How To Diagnose Your Site with Google Advanced Search

When John Mueller did a wonderful job outlining how to examine your site with Google Webmaster Tools, I assumed I could outline a several strategies on how to diagnose both on-web page and off-internet site challenges with Google Lookup and its advanced operators.

  • Make certain your web page is cost-free from any form of filtering challenges: research [yourdomain.com] in Google if your web pages arrives up #1 for this query, you are carrying out alright. If you see other web-site mentioning your domain ranked 1st, that is a bad sign
  • Make sure there are no duplicate articles challenges: research for a really long quotation from your internet site (actual match, i.e. in quotations). With a web site, for illustration, you have a very good possibility to see the category website page (summarizing the publish) as an alternative of the corresponding article page
  • Check out how lots of URLs from your web-site have been indexed: lookup [site:yourdomain.com] and “dig deeper” into the search benefits:
  • [site:yourdomain.com/subdirectory1] + [site:yourdomain.com/subdirectory2] + and so forth (the “deeper” you digg, the extra/ the more precise success you get)

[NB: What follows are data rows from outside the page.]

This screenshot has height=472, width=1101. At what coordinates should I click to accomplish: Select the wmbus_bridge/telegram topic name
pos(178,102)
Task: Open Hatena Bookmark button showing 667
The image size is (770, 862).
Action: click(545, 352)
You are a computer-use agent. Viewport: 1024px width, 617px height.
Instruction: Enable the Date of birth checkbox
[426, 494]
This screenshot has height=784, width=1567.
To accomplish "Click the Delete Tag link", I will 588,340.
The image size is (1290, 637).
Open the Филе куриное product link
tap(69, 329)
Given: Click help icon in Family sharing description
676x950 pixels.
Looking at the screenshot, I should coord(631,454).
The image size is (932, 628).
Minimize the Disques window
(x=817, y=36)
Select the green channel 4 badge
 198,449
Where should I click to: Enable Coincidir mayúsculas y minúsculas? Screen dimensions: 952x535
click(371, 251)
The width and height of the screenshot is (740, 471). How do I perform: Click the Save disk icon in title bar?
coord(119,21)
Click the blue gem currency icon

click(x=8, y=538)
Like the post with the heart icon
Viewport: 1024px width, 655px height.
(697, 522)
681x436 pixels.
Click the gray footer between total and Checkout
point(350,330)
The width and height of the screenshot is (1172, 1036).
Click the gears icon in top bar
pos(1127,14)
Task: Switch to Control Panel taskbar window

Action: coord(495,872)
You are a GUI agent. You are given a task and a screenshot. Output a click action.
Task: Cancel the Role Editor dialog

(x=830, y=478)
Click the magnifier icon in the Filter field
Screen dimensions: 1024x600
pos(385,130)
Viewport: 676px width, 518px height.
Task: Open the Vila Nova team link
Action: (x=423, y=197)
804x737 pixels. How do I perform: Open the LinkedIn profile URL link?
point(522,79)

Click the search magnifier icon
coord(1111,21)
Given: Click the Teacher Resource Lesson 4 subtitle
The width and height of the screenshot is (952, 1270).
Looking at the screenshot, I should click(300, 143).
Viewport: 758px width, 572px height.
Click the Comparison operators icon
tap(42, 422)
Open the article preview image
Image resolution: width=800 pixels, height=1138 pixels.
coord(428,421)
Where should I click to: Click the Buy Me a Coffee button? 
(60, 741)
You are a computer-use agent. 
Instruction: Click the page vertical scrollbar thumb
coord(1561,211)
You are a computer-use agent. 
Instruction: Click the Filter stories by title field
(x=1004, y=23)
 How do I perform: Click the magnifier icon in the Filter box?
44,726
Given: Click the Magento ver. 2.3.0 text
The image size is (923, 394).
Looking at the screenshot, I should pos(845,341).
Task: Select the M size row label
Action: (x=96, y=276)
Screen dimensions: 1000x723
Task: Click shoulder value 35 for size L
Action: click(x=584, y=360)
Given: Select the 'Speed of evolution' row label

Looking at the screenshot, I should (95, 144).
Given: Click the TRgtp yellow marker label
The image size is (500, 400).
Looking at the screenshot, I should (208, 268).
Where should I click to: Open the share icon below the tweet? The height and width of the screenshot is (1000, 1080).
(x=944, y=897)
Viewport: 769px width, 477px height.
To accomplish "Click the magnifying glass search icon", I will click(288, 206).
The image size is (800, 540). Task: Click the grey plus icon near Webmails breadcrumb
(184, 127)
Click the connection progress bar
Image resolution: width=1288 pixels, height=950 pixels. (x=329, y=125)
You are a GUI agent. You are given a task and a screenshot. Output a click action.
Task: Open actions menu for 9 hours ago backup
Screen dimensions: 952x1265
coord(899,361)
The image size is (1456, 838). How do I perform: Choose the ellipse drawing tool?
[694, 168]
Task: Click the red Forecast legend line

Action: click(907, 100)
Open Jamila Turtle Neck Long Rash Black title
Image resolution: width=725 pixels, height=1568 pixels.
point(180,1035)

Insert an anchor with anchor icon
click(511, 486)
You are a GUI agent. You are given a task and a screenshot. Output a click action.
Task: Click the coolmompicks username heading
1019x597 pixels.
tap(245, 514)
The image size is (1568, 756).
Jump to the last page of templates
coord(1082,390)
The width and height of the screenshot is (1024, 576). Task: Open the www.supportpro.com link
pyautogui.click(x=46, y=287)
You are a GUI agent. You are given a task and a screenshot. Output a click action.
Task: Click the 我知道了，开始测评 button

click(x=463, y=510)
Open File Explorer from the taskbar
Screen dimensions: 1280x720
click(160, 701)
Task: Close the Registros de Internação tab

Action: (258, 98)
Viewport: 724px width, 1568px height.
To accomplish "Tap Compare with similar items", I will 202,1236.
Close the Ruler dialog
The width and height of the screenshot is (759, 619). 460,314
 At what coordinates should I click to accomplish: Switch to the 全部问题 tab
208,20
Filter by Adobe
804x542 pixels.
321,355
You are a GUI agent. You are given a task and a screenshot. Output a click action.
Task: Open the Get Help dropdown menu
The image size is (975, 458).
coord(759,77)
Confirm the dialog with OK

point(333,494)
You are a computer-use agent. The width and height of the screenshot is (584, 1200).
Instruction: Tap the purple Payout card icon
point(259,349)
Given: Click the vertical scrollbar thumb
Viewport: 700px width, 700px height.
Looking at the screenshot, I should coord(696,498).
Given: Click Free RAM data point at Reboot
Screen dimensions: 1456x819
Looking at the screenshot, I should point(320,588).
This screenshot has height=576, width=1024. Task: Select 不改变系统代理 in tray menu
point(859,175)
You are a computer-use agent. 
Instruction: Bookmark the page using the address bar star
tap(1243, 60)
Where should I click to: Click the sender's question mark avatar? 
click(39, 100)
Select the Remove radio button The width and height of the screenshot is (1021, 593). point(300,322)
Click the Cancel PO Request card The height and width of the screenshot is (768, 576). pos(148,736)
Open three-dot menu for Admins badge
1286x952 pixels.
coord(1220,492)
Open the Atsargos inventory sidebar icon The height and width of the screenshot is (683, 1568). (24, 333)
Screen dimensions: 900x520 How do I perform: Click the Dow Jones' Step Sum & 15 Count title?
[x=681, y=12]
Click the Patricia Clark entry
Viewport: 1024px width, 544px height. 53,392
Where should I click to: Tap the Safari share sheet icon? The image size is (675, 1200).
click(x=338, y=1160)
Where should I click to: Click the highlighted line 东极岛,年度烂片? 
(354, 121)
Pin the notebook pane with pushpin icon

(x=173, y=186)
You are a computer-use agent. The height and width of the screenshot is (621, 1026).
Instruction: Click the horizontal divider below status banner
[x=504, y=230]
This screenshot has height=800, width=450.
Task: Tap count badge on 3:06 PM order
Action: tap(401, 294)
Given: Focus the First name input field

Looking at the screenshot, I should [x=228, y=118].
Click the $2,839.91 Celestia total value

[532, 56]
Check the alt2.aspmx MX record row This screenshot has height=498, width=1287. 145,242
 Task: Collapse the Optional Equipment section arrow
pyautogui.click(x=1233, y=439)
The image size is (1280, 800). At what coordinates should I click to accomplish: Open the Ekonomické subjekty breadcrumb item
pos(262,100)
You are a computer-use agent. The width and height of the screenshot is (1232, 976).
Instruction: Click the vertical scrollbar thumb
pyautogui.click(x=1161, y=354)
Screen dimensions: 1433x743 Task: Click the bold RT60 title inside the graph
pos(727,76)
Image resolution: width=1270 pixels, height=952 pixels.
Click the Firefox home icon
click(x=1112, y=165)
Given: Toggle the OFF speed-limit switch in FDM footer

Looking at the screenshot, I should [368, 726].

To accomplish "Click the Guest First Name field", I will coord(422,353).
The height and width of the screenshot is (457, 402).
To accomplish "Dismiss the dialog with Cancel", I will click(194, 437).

  • Learn if the web page has canonical challenges (for internet sites working with www): research [site:yourdomain.com -inurl:www] and see if any non-www URLs have been stored in the index)
  • Detect most powerful pages of your internet site:
  • [ www site:yourdomain.com]
    [ tld site:yourdomain.tld]
    [inurl:domain site:yourdomain.com]
    [domain site:yourdomain.com]

    (kudos to SEOmoz for the suggestion)

  • Find most appropriate web pages of your internet site (to more market them for the specified term): research [site:yourdomain.com keyword] or [site:yourdomain.com key * phrase]
  • Verify your internet site is crawled and indexed routinely sufficient: look for [site:yourdomain.com] + play with “date range” sophisticated look for option.
  • Examine who (and what) your internet site is connected with: research [related:yourdomain.com] to discover your web site co-citation (i.e. basically, who your promoters also hyperlink to).